La Messe de Gnide a eu deux éditions: la première à Paris, l’an deuxième de la République une et indivisible (1793), la seconde à Genève, en 1797. Dans les deux, elle est donnée comme l’ouvrage posthume d’un certain Nobody[111], jeune poète du plus grand avenir, à qui l’abus de l’opium aurait rendu la vie intolérable et qui se serait tué d’un coup de pistolet en 1787. Le véritable auteur a vainement essayé de donner le change au moyen de cette fable ingénieuse, on a fini par le soupçonner: «Griffet de la Baume, né à Moulins en 1750, mort en 1805,» lisons-nous dans le Catalogue de Viollet Le Duc, «est accusé d’avoir composé ce petit poème impie, où le saint sacrifice est parodié d’une manière érotique, avec grâce et élégance. C’est une curiosité littéraire de la plus grande rareté.»

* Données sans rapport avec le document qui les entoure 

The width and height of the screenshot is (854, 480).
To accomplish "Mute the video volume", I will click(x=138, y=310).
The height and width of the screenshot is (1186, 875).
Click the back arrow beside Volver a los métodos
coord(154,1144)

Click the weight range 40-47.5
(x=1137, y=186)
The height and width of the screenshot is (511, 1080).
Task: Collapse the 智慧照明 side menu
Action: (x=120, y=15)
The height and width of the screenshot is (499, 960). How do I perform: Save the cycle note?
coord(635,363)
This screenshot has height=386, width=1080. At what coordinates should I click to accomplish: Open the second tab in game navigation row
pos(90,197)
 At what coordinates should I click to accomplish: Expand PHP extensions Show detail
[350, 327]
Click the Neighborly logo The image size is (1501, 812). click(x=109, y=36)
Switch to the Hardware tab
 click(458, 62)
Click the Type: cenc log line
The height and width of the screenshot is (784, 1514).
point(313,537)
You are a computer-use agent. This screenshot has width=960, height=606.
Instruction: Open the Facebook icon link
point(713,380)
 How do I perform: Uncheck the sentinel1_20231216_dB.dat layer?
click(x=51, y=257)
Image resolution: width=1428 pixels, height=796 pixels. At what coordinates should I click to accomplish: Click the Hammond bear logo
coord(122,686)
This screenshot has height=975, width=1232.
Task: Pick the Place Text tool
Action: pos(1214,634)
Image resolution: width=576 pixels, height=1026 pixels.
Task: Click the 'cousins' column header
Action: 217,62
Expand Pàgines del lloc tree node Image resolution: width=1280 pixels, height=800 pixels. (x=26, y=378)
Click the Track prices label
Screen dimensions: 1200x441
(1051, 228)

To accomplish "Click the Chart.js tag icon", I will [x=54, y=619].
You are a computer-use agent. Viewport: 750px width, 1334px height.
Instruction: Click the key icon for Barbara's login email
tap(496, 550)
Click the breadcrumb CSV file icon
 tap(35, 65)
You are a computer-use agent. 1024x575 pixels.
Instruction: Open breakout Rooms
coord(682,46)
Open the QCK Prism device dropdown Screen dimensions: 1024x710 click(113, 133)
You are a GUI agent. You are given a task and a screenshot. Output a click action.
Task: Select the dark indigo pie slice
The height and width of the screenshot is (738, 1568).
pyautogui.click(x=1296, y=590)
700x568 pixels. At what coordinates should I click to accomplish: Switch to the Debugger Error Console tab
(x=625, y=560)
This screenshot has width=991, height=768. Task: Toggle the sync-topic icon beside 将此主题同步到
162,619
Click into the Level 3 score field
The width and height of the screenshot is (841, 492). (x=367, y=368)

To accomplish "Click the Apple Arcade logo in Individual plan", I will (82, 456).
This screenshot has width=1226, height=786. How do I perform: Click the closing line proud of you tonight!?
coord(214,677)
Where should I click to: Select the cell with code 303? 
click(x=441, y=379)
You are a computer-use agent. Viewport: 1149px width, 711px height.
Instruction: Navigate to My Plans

Mais Griffet de la Baume a-t-il entendu faire une parodie, dans le sens qu’on donne ordinairement à ce mot? On reconnaîtra le contraire. Il règne dans ce petit poème un souffle lyrique, un accent religieux, fort éloignés de la moquerie et de la dérision. Les vers, dont les différents mètres sont habilement combinés, ont de l’ampleur, de l’harmonie et un peu de la grâce antique d’André Chénier. C’est l’œuvre d’un croyant, d’un homme pieux, dont la piété s’adresse à d’autres autels, et qui remplace le Dieu des Chrétiens, le supplicié du Calvaire, par l’Alma Venus, inspiratrice de Lucrèce. Les Chrétiens ont emprunté presque toute la liturgie de la messe aux mystères du paganisme; elle fait retour à ceux-ci, dans ce poème d’un païen du XVIIIe siècle: c’est donc moins une parodie qu’une restitution. D’ailleurs, le culte de la femme est le seul qui soit réellement catholique, c’est-à-dire universel.
Septembre 1884.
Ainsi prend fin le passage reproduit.